Türkiye için beklentiler
– Türkiye için 2020 hem salgın hem jeopolitik açıdan sarsıntılı geçti. Salgın süreci, global görünüme paralel seyretti. Toparlanma da global toparlanma ile paralel gerçekleşecek.
– Lokal iktisat tarafında yılın ortası ile sonu ortasındaki siyaset farklı. GSYH daralmasını denetim altına alabilmek için uygulanan kredi büyümesi siyasetinden vazgeçilmesi lakin bu esnada doğan enflasyonist baskı görünümü değiştirdi. Türkiye 2020’yi olumlu büyüme ile kapatacak olsa da bozulan dengelerin yerini bulması vakit alacak. Türkiye 2021’in birinci yarısını yüksek faiz ortamı ve ekonomik soğuma süreci ile geçirecek. Bu süreçte atılacak ıslahat adımları ise yılın geri kalanı ve daha uzun vade için kıymetli temel taşı olacak.
– Öncü göstergeler Türkiye için de en berbatın geride kaldığını söylüyor ve kalıcı toparlanma adımlarının 2021 yılında atılması bekleniyor. Bu süreçte artan risk iştahı, gelişen ekonomiler için güçlenen sermaye girişleri, çabucak tüm ülkelerde süratli büyüme sayıları ve olağanlaşmaya başlayan genel makro göstergeler ile karşılaşacağız.
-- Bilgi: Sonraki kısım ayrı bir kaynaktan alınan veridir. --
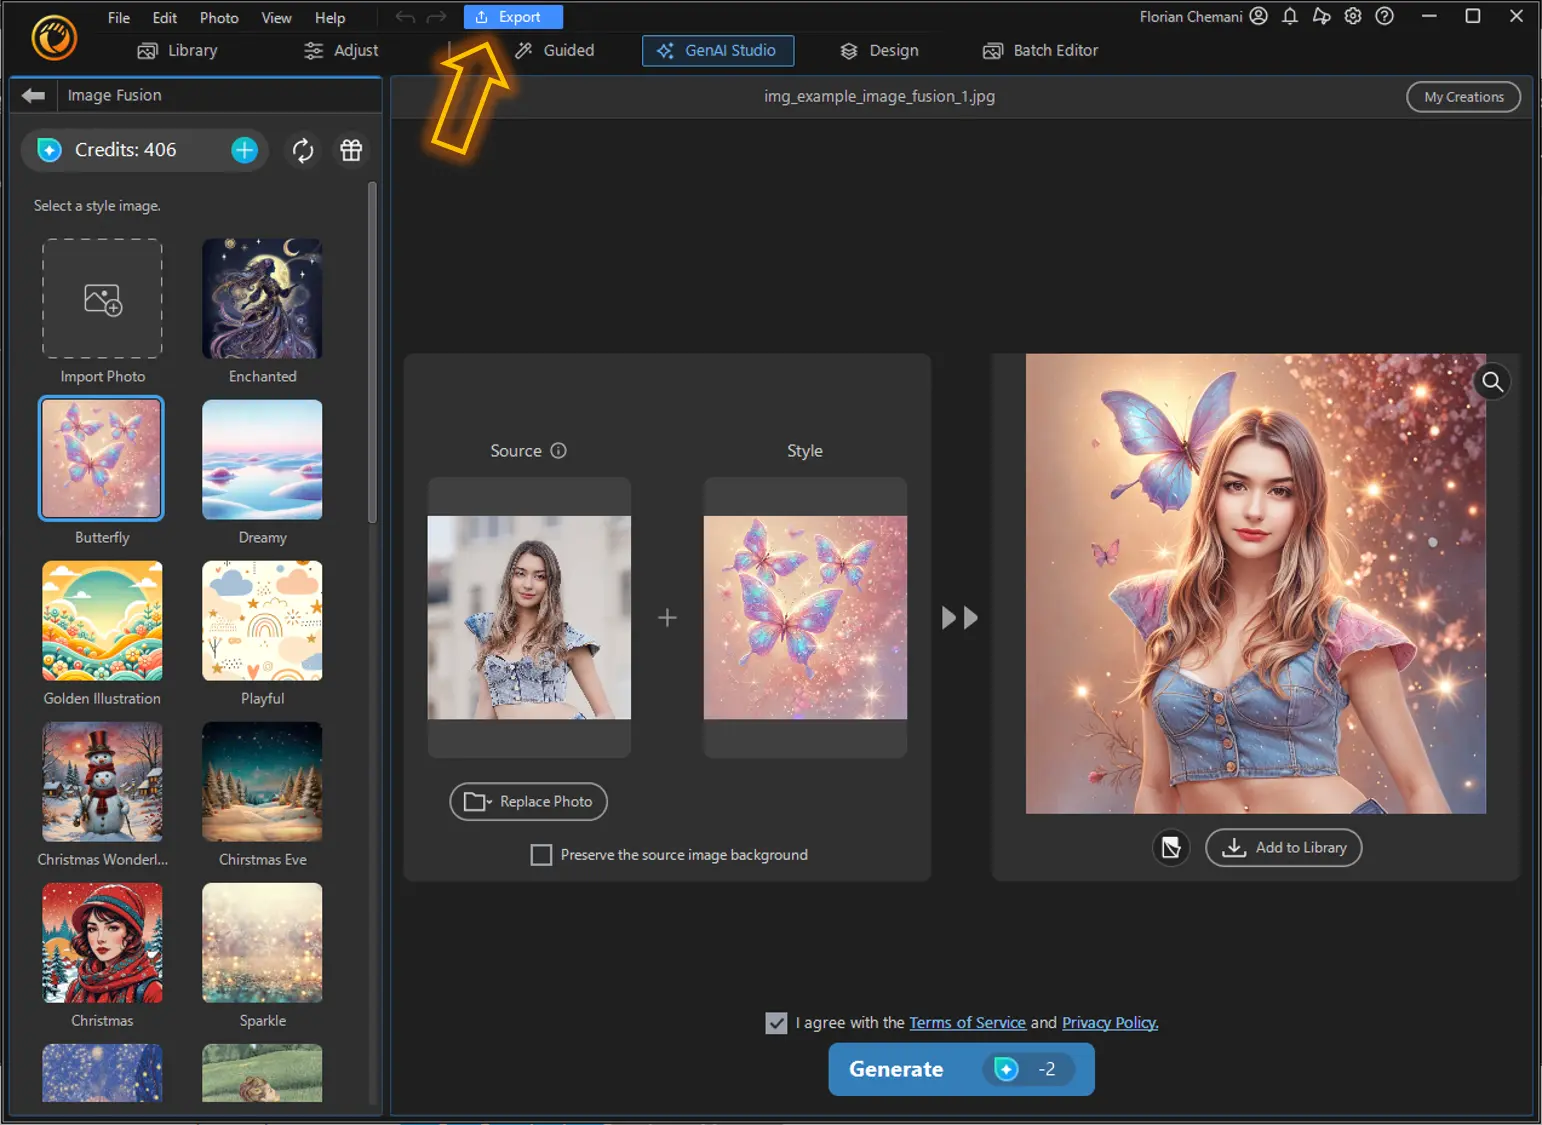Click the megaphone announcements icon
This screenshot has width=1542, height=1125.
tap(1321, 16)
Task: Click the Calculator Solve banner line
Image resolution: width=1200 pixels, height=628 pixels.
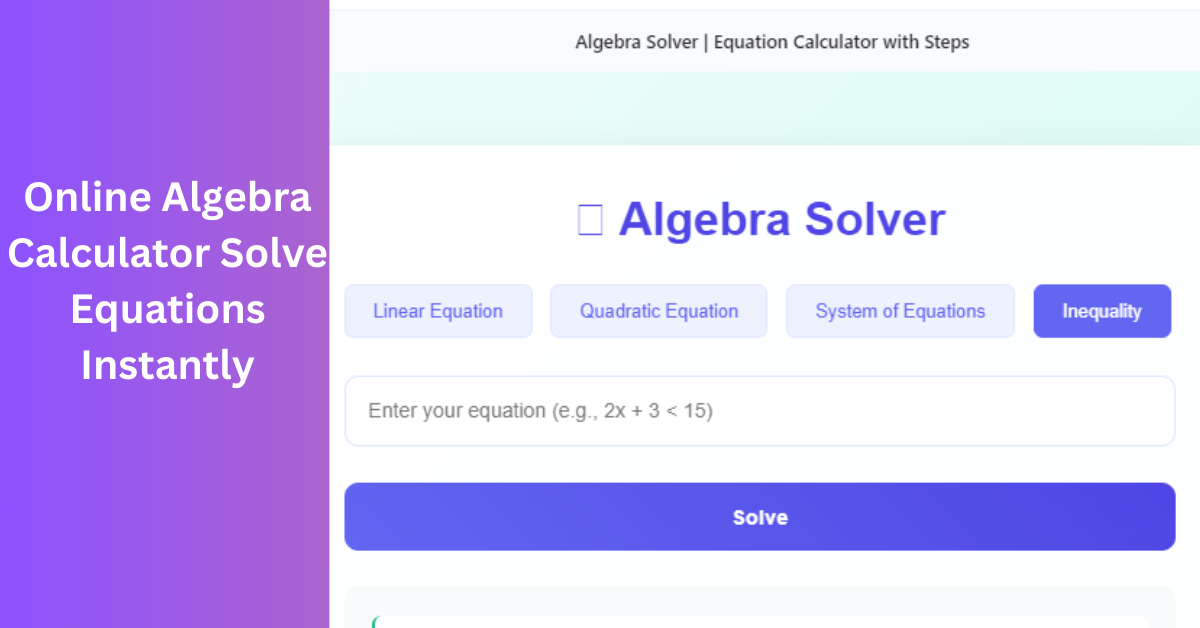Action: click(167, 254)
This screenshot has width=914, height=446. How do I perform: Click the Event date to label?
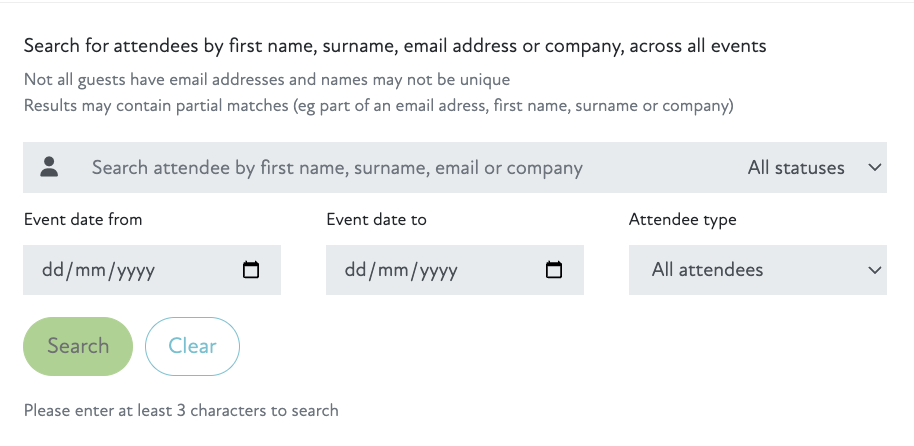click(x=376, y=220)
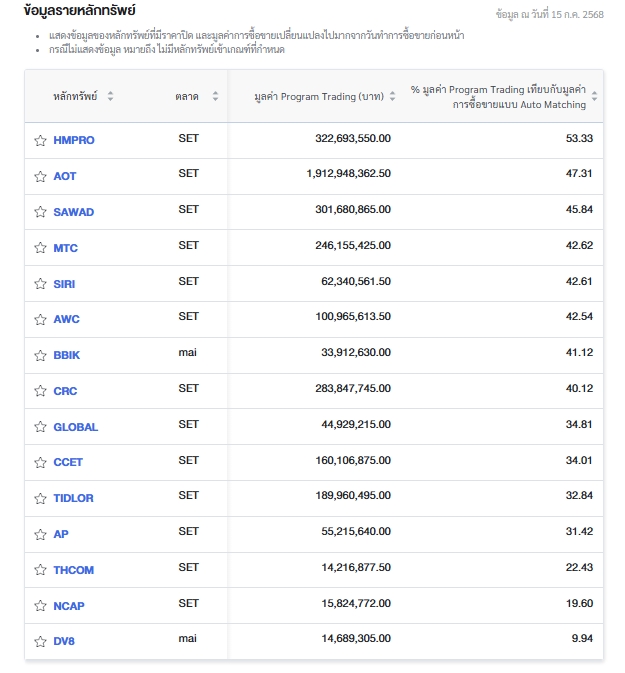Star the HMPRO stock as favorite

40,141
– Kısa vadeli öngörüler evvelki periyotlara kıyasla görece olumlu olmakla birlikte salgında yeni dalgaların yaşanması ya da aşı sürecinin beklendiği üzere devam etmemesi üzere riskler kıymetini koruyor.
– Tüketici davranışlarındaki değişimler ise kalıcı hale geldi. Yeni sisteme büyük bir süratle adapte olan iş dünyasının geliştirdiği yeni modeller; yakın geleceğin normalleri olarak hayatımızdaki yerlerini alacaklar. Bu süreçte tanışacağımız yenilikler geleceğe uzanan köprünün temel taşlarını oluşturacaklar.